From the listing below, reproduce word for word the part that opens with the line containing "Given: Open the Ulubione menu" and closes with the line containing "You are a computer-use agent. Viewport: 718px"; reproduce nothing else.
(DATA TO USE begins)
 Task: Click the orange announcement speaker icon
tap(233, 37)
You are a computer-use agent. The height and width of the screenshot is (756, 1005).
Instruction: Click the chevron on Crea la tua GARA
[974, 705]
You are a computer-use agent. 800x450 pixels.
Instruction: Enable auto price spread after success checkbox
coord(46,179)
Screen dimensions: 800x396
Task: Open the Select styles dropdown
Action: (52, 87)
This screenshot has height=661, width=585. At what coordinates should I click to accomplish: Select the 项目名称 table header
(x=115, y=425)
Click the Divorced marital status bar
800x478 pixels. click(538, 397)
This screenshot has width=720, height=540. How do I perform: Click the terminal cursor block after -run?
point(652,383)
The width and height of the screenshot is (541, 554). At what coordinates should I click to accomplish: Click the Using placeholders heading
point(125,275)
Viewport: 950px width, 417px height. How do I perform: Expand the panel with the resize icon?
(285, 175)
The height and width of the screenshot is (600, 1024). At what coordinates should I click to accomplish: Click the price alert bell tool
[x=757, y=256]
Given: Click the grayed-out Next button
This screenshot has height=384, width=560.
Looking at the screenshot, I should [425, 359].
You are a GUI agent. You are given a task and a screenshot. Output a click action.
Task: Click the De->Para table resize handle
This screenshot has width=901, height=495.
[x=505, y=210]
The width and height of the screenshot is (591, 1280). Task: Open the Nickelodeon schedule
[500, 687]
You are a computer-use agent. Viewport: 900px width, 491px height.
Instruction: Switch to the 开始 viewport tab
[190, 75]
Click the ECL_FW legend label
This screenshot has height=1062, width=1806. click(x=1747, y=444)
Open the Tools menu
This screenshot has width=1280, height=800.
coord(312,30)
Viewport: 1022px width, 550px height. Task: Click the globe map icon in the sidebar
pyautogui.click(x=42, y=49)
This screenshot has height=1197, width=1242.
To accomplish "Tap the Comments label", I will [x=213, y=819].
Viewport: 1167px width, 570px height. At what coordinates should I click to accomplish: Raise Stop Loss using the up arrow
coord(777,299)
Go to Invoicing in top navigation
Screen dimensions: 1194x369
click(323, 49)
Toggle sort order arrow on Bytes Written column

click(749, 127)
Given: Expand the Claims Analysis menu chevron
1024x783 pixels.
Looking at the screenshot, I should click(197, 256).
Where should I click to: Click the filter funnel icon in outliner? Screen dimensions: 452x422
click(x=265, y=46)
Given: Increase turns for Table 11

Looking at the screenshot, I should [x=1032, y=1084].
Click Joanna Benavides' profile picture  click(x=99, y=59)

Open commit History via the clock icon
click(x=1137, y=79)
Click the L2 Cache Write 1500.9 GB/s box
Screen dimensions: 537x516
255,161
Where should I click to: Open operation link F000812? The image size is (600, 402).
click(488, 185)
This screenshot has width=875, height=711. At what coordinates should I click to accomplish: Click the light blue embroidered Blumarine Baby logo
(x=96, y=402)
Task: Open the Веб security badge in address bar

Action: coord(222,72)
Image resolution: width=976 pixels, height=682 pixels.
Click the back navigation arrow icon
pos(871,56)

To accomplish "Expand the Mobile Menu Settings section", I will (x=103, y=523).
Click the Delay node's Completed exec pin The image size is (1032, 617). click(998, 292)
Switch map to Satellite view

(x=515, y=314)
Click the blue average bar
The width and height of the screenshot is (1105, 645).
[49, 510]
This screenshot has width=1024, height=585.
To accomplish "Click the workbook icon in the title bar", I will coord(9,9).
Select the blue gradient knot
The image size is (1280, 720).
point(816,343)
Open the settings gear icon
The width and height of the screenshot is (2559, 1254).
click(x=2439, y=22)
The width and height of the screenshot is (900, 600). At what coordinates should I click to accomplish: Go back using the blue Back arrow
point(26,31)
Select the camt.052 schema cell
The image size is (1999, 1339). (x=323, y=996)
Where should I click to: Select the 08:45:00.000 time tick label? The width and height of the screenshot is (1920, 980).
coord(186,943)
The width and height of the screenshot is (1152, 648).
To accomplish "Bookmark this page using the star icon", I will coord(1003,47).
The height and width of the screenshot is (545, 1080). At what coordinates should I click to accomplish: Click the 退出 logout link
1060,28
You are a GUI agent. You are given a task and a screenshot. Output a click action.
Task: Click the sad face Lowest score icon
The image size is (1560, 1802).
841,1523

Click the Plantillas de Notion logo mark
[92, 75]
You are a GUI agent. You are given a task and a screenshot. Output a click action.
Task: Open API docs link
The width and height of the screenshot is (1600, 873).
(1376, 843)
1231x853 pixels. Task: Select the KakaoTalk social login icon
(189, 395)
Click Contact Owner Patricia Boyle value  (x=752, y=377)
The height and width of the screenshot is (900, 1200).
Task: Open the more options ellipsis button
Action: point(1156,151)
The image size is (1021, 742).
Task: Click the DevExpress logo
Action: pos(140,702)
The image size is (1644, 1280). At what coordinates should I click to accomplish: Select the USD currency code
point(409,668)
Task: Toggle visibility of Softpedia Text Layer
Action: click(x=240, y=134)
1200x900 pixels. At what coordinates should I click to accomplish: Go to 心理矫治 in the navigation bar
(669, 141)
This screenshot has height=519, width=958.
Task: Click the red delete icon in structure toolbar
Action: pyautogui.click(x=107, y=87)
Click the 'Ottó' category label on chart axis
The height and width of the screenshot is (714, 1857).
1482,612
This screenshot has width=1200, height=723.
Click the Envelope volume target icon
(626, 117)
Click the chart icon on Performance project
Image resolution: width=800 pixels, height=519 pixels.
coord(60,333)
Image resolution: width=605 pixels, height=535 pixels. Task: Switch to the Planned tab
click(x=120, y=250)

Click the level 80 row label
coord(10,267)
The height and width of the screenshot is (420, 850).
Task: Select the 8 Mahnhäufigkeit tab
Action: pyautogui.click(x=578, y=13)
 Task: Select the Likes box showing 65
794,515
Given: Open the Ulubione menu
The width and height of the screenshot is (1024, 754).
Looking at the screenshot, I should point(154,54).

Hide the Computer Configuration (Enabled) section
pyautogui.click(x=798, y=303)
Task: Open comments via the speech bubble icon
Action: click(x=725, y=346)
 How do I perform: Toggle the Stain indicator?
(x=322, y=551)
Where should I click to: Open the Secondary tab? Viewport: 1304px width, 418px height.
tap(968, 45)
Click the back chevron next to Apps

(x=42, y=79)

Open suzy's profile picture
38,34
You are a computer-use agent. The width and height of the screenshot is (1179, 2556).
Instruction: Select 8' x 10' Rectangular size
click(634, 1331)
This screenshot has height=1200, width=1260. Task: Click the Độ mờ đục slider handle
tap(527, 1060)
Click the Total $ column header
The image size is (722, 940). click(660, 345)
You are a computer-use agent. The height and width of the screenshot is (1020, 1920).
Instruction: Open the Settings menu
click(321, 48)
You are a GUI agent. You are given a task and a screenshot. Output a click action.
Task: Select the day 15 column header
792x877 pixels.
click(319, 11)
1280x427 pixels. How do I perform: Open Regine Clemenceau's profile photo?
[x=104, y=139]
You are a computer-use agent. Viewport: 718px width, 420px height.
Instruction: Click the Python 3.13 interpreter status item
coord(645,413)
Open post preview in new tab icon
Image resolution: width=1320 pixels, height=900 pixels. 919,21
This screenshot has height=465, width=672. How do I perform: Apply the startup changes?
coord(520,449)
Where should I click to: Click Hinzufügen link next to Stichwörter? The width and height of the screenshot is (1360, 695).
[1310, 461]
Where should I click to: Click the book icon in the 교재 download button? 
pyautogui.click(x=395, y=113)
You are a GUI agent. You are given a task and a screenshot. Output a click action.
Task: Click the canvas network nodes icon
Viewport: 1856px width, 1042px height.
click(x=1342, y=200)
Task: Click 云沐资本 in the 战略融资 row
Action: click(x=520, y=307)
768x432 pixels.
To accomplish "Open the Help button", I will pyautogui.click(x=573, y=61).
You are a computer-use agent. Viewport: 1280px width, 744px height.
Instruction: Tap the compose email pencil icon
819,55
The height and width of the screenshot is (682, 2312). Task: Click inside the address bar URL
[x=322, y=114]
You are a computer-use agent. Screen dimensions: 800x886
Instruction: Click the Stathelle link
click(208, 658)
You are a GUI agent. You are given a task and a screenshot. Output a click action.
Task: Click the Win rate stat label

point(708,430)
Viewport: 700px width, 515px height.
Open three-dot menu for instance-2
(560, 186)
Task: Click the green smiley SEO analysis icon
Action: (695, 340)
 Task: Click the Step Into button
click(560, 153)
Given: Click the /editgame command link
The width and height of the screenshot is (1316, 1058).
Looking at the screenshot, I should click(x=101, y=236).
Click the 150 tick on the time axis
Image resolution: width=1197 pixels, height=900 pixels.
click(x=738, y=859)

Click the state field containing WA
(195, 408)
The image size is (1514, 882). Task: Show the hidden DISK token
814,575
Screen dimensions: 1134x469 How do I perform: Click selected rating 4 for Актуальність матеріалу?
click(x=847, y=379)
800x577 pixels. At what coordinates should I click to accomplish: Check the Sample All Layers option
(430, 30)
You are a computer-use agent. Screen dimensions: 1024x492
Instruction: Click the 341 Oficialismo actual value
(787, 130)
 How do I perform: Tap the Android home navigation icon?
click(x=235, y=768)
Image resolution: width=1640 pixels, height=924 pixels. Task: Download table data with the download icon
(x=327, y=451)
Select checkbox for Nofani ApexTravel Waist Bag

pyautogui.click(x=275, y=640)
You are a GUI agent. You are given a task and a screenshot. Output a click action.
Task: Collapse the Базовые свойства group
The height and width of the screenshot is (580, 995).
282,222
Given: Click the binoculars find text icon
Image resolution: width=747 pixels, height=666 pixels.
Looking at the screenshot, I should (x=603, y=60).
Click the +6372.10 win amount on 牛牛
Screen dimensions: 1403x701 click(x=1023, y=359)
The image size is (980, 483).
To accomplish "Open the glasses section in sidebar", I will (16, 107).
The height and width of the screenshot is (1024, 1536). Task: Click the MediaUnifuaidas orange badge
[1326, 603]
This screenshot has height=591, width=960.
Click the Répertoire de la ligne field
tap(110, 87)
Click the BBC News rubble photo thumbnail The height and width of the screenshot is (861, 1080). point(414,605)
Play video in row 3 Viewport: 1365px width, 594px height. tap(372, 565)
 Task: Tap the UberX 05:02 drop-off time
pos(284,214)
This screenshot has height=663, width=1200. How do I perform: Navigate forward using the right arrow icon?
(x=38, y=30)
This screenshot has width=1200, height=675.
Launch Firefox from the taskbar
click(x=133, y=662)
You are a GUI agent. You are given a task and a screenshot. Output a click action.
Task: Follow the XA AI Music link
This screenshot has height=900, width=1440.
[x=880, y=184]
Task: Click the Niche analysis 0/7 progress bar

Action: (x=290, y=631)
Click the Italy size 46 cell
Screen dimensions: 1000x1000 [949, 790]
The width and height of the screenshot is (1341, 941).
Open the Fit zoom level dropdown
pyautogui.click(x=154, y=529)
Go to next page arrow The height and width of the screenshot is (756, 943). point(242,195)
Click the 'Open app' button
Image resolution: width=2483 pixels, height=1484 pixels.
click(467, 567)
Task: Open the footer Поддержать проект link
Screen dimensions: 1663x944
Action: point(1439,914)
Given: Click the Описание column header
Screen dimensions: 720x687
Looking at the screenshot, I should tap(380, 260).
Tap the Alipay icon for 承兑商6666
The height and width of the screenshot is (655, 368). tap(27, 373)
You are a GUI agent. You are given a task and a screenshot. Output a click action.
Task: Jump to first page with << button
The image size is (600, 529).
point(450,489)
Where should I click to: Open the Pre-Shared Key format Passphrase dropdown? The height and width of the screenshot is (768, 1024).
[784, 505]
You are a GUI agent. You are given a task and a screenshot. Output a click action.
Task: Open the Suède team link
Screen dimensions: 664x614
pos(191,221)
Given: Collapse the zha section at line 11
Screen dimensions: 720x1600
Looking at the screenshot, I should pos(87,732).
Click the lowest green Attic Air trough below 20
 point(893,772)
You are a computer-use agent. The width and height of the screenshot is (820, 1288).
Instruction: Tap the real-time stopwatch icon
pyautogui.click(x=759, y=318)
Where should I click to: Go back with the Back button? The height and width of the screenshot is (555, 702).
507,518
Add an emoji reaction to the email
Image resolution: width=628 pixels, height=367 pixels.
(DATA TO USE ends)
## FINISHED EXERCISE
Given: Open the Ulubione menu
The width and height of the screenshot is (1024, 754).
Looking at the screenshot, I should point(154,54).

Hide the Computer Configuration (Enabled) section
pyautogui.click(x=798, y=303)
Task: Open comments via the speech bubble icon
Action: click(x=725, y=346)
 How do I perform: Toggle the Stain indicator?
(x=322, y=551)
Where should I click to: Open the Secondary tab? Viewport: 1304px width, 418px height.
tap(968, 45)
Click the back chevron next to Apps

(x=42, y=79)

Open suzy's profile picture
38,34
You are a computer-use agent. The width and height of the screenshot is (1179, 2556).
Instruction: Select 8' x 10' Rectangular size
click(634, 1331)
This screenshot has height=1200, width=1260. Task: Click the Độ mờ đục slider handle
tap(527, 1060)
Click the Total $ column header
The image size is (722, 940). click(660, 345)
You are a computer-use agent. The height and width of the screenshot is (1020, 1920).
Instruction: Open the Settings menu
click(321, 48)
You are a GUI agent. You are given a task and a screenshot. Output a click action.
Task: Select the day 15 column header
792x877 pixels.
click(319, 11)
1280x427 pixels. How do I perform: Open Regine Clemenceau's profile photo?
[x=104, y=139]
You are a computer-use agent. Viewport: 718px width, 420px height.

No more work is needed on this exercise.